[Dataset entries]

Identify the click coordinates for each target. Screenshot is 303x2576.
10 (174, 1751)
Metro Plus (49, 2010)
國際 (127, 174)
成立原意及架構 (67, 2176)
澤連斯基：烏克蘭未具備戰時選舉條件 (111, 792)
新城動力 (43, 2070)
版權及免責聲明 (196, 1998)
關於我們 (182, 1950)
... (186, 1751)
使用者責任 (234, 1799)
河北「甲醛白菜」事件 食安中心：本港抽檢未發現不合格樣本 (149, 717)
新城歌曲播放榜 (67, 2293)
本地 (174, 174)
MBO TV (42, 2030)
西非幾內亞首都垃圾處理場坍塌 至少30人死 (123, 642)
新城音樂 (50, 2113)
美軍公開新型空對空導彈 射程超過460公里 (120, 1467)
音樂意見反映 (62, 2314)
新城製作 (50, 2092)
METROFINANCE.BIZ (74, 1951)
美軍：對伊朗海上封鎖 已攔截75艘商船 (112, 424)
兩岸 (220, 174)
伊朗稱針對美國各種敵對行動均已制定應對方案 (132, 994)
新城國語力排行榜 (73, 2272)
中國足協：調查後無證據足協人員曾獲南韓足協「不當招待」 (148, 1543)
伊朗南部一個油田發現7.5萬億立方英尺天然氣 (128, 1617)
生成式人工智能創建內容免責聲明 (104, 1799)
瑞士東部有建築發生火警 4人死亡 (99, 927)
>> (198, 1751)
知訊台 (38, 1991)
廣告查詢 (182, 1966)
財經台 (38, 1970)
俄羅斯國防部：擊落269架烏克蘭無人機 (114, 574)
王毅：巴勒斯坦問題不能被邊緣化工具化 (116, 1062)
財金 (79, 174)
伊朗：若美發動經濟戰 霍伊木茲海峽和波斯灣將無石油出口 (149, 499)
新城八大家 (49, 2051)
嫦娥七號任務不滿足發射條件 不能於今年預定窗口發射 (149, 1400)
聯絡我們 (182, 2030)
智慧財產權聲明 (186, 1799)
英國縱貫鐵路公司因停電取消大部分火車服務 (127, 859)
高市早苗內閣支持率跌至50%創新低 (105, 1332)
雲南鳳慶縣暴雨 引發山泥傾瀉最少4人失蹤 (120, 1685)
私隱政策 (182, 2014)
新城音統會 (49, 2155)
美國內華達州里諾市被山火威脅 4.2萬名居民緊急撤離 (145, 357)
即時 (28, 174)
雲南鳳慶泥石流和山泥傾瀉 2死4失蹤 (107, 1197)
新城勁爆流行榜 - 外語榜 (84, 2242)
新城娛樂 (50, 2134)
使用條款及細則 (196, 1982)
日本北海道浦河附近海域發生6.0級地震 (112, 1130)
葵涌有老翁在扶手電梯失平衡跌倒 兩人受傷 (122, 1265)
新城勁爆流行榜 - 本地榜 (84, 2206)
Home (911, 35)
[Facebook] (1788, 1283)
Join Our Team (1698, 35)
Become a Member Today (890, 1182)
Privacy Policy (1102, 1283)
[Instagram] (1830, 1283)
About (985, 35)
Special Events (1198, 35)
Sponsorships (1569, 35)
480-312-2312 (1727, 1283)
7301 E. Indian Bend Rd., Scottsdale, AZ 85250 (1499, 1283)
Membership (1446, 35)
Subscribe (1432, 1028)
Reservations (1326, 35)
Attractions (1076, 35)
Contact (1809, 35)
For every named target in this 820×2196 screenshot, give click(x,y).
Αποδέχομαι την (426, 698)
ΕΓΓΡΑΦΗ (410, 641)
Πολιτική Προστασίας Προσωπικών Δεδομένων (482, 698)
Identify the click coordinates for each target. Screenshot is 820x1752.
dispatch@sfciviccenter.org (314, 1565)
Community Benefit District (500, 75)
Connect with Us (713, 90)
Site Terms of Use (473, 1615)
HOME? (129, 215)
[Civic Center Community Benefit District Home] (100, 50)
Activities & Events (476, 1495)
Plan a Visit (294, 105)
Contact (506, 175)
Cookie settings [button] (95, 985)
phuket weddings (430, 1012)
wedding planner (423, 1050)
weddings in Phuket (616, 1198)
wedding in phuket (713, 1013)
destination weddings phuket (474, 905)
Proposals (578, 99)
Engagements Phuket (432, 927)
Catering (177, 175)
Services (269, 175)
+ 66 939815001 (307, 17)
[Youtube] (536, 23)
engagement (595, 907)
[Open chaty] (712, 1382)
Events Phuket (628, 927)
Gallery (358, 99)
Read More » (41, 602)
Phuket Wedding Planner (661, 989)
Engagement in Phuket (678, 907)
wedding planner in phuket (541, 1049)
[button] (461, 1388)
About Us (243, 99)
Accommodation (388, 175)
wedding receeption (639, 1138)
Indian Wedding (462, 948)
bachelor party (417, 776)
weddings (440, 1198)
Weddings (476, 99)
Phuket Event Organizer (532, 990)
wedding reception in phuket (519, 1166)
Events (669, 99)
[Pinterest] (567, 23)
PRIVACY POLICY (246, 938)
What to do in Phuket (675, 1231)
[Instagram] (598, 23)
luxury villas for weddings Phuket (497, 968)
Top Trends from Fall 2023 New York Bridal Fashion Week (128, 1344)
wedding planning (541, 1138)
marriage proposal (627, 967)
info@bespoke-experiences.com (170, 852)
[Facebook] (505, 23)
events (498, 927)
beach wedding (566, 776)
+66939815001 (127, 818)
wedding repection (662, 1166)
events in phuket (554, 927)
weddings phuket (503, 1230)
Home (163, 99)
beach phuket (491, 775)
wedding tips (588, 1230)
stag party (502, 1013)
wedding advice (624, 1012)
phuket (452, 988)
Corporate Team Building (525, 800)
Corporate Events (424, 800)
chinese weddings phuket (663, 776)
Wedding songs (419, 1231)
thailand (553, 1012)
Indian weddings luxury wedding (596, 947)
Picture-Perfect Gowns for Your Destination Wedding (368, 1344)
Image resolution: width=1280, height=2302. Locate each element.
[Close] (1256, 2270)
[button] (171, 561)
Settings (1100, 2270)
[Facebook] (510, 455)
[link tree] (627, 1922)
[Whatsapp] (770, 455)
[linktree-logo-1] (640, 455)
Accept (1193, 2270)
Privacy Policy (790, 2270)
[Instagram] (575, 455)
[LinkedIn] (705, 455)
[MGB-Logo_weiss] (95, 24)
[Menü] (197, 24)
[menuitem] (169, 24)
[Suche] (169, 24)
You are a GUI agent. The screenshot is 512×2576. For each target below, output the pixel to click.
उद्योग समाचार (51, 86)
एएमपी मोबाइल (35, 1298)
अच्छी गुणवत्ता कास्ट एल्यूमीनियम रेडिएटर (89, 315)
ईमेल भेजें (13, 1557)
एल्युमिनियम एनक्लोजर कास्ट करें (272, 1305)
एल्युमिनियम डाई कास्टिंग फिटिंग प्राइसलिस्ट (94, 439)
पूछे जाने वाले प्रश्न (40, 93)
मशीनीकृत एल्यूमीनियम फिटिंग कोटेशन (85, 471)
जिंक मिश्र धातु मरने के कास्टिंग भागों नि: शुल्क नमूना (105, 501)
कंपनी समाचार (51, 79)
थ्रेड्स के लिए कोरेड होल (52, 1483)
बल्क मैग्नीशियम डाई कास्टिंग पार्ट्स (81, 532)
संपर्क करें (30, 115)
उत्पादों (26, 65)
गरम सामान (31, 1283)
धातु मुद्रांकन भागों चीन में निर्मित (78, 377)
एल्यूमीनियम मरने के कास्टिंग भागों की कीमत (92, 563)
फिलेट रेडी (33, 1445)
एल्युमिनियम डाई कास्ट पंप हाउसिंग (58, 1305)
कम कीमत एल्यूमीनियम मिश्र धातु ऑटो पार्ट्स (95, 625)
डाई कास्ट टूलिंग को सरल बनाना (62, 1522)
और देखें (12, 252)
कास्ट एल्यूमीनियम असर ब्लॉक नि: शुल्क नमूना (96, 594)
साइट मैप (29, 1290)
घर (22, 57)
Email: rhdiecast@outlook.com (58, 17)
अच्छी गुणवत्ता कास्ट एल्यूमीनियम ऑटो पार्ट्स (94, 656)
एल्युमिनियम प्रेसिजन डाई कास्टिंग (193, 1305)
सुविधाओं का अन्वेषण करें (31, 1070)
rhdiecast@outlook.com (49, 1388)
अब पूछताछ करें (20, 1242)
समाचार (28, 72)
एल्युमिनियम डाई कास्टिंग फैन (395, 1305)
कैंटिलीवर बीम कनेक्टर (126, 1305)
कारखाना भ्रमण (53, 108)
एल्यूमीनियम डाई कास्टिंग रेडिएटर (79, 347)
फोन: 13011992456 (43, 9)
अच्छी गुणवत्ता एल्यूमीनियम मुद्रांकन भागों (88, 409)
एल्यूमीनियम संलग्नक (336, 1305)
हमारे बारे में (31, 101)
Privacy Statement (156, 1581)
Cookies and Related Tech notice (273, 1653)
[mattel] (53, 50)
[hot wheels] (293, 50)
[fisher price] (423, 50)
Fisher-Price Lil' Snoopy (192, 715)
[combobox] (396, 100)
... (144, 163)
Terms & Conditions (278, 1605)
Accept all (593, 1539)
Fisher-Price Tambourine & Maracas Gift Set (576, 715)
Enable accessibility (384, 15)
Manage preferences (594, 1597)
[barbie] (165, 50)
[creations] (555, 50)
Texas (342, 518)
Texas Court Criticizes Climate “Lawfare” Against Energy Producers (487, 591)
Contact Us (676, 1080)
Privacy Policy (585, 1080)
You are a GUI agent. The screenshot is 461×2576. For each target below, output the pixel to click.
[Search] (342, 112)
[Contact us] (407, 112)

§ BRIEF:
Report each line of the entries where the word "Community" occurs.

§ TASK ANSWER:
Community Benefit District (500, 75)
[Civic Center Community Benefit District Home] (100, 50)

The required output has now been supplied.